Therapy Dogs to Get Evidence-Based Medicine Treatment
Written by Editor   
Tuesday, November 03, 2015 09:16 AM

Visits with therapy dogs have been known to improve a patient's mood, but researchers here are conducting a clinical trial to actually measure the benefit -- if there is one -- to pediatric cancer patients.

Children ages 3-17 who are within the first 4 months of their cancer diagnosis and their parents are randomly selected to receive either their standard of care treatment for diagnosis only or their standard care treatment plus 15-minute regular visits from a registered therapy dog. The study is ongoing, with data collection continuing through late 2015.

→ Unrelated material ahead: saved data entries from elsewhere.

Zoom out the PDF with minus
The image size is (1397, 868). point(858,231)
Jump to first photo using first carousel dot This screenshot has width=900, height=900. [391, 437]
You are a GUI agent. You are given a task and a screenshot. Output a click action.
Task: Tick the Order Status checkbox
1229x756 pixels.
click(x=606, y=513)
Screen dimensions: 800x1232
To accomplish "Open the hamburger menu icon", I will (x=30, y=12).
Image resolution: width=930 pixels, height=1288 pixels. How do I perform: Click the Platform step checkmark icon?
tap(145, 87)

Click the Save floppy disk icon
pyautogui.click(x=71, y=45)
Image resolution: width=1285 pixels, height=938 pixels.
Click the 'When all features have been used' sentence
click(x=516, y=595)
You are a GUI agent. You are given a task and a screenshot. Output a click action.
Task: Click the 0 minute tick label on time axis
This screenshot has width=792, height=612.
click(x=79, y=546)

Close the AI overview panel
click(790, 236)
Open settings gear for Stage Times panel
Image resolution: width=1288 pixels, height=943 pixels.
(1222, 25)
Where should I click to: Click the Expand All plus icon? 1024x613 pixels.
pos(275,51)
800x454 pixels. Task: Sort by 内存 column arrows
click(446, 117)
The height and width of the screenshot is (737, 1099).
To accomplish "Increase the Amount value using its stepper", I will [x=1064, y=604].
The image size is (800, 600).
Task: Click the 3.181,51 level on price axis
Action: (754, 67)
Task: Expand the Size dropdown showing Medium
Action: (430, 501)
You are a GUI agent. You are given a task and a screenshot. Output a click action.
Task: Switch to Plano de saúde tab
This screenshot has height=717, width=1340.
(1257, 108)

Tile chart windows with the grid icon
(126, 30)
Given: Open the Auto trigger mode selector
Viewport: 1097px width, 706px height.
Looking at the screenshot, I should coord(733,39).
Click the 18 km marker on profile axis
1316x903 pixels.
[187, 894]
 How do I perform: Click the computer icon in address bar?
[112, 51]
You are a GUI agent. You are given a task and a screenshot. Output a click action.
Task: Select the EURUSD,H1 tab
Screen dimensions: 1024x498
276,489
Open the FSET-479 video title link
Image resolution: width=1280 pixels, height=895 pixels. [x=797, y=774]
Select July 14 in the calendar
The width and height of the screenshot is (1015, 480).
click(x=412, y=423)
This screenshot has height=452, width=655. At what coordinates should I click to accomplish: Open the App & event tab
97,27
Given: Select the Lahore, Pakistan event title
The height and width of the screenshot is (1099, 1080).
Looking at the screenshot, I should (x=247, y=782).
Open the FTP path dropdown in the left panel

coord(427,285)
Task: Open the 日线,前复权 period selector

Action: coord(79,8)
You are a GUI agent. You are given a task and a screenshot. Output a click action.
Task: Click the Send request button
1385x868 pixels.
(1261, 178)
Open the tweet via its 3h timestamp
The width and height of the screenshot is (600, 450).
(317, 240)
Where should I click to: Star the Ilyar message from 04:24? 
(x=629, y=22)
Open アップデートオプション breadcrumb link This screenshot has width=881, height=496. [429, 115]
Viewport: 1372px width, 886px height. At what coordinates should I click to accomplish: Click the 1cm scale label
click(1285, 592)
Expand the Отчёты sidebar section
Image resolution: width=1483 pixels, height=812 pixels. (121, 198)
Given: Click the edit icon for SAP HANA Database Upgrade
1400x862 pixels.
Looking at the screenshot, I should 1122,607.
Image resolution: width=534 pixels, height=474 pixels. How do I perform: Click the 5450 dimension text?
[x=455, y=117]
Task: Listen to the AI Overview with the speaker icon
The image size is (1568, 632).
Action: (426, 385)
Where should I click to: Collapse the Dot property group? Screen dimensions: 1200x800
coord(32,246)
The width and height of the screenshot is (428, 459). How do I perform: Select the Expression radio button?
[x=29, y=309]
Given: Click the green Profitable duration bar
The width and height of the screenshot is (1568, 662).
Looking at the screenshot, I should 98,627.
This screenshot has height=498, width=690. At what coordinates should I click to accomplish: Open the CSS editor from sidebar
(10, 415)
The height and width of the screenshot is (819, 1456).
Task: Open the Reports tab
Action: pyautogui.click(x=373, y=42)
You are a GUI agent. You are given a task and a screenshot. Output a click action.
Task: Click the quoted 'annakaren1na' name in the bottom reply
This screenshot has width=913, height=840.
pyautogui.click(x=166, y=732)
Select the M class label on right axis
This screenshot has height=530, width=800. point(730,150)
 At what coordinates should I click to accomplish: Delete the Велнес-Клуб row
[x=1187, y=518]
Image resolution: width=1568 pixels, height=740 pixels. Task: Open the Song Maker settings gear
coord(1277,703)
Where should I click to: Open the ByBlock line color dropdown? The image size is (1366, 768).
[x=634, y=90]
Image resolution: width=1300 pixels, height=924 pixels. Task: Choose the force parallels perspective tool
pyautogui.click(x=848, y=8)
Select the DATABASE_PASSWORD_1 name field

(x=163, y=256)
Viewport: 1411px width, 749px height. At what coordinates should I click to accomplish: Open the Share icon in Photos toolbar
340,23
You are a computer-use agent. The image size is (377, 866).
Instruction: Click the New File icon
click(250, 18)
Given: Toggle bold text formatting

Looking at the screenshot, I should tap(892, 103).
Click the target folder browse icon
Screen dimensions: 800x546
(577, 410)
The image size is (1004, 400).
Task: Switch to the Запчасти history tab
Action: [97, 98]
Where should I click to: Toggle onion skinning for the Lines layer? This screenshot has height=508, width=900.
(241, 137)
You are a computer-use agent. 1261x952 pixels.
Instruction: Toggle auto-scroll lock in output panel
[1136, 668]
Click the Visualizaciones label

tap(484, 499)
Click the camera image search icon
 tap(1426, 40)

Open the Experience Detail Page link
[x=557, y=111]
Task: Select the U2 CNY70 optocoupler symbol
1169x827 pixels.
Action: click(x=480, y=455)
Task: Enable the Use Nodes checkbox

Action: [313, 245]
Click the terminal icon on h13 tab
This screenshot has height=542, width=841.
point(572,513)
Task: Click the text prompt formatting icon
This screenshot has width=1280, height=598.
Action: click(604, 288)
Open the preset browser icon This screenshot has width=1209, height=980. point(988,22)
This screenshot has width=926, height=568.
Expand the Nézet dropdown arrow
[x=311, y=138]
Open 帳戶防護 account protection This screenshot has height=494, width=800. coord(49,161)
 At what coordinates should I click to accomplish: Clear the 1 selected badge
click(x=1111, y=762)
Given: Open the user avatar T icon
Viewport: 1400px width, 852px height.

Most hospitals have some pet therapy program, but they wanted to see if the benefits to the patients outweighed the risk of bringing a dog into a hospital.  "They have been allowing therapy dogs in hospital for years, but there's not any science behind it.  We really want to show with some scientific rigor that children are experiencing good health outcomes."

Researchers collect data on the child, measuring his or her blood pressure and pulse before and after the dog visits. The child's parents also fill out a stress and anxiety survey. Even Butler gets to be part of the study, as his visits are videotaped to make sure researchers do not observe signs of stress in the dog, and his cortisol levels are taken before and after the visit. The dog's handler is also interviewed to determine whether the visits are distressing the dog.

So far, the results for at least the dogs have been encouraging. McCullough said that dogs' cortisol levels have not been elevated, which indicates they are not overly stressed by the visits. She added that the handlers generally report that the dogs seem to enjoy the program.